Print the data that follows exactly as it stands, from its first line through the line containing "The height and width of the screenshot is (473, 756).", and stop there.

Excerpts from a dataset
------------------------------

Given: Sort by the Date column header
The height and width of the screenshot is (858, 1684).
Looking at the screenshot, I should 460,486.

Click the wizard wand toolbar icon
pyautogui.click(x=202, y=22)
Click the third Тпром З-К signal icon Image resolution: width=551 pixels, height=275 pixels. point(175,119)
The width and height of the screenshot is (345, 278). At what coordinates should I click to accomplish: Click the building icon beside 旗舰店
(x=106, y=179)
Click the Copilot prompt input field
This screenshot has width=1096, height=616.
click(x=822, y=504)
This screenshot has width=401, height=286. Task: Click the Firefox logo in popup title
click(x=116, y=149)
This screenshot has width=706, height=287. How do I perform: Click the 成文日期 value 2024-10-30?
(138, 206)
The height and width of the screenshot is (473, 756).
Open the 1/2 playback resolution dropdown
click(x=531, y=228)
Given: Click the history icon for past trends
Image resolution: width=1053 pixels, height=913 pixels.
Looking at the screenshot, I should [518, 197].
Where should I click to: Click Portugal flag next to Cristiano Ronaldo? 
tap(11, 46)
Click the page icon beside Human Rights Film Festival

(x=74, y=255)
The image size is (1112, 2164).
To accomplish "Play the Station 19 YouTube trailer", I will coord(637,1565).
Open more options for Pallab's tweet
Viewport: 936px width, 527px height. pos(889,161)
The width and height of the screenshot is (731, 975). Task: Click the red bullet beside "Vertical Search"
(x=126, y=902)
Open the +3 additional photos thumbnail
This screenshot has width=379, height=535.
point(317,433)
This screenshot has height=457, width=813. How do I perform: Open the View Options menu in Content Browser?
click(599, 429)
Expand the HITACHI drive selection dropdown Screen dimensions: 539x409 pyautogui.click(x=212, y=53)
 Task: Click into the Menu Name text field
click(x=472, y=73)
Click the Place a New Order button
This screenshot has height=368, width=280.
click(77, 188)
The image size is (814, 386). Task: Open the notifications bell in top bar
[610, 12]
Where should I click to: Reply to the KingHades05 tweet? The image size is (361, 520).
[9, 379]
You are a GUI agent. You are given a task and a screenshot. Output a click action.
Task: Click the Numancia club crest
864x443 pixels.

------------------------------

Written answer:
Given: Sort by the Date column header
The height and width of the screenshot is (858, 1684).
Looking at the screenshot, I should 460,486.

Click the wizard wand toolbar icon
pyautogui.click(x=202, y=22)
Click the third Тпром З-К signal icon Image resolution: width=551 pixels, height=275 pixels. point(175,119)
The width and height of the screenshot is (345, 278). At what coordinates should I click to accomplish: Click the building icon beside 旗舰店
(x=106, y=179)
Click the Copilot prompt input field
This screenshot has width=1096, height=616.
click(x=822, y=504)
This screenshot has width=401, height=286. Task: Click the Firefox logo in popup title
click(x=116, y=149)
This screenshot has width=706, height=287. How do I perform: Click the 成文日期 value 2024-10-30?
(138, 206)
The height and width of the screenshot is (473, 756).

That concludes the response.